▶ WRITTEN INSTRUCTION
Pick out and copy each line of the records that contains the word "height". Case counts.

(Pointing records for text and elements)
##########
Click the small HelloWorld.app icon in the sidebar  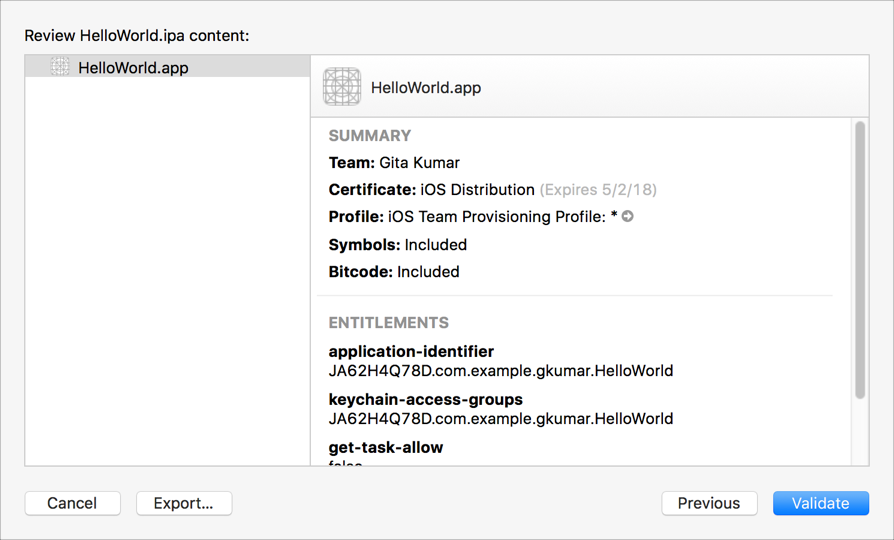[x=60, y=67]
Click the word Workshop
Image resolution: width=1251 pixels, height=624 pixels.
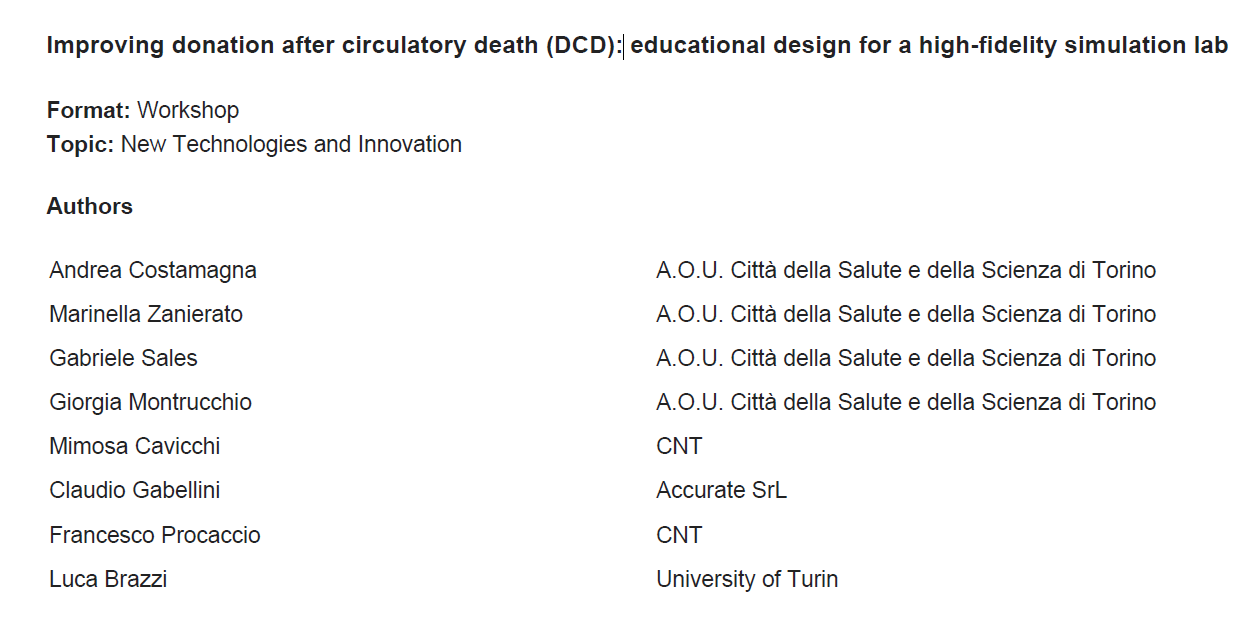(188, 110)
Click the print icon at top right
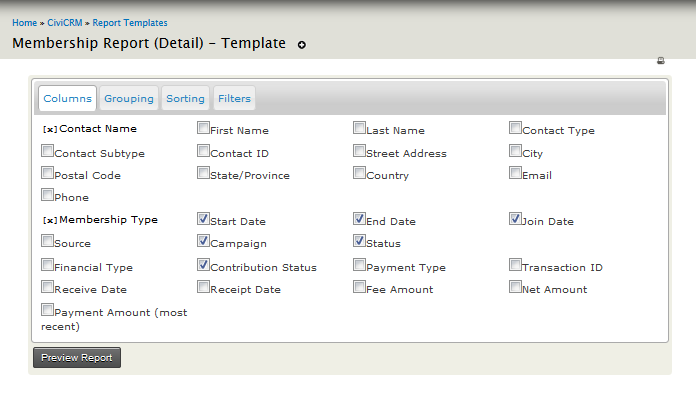 click(661, 61)
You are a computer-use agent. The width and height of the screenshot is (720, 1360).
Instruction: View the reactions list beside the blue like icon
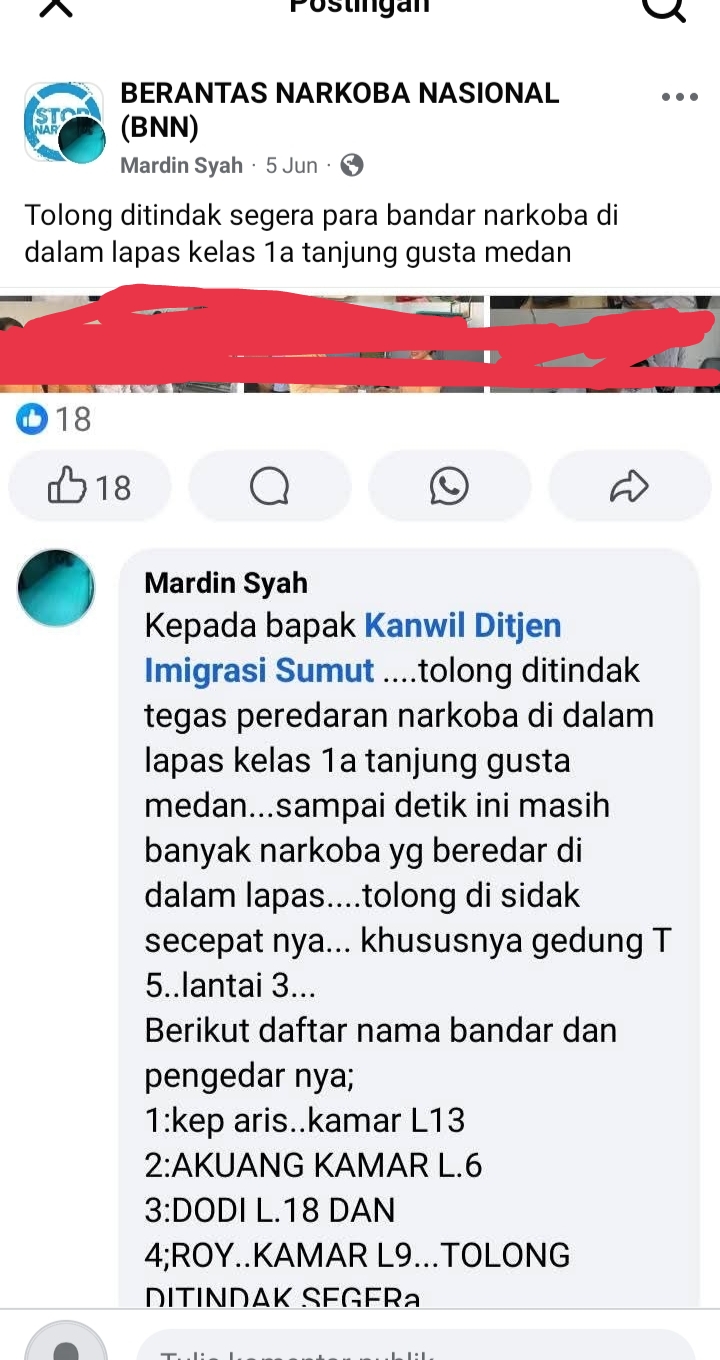pyautogui.click(x=54, y=419)
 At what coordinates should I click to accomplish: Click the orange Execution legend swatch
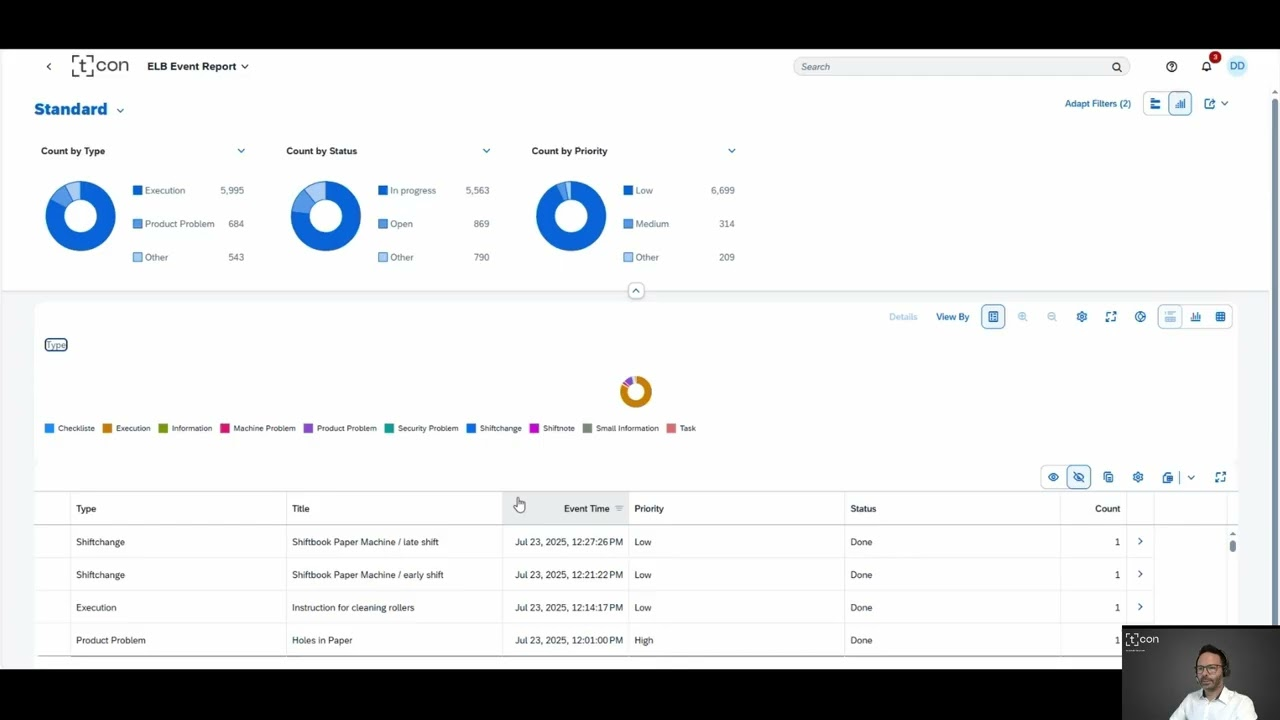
##########
▶ TASK RESULT
Image resolution: width=1251 pixels, height=624 pixels.
You are a computer-use agent. The width and height of the screenshot is (720, 1360).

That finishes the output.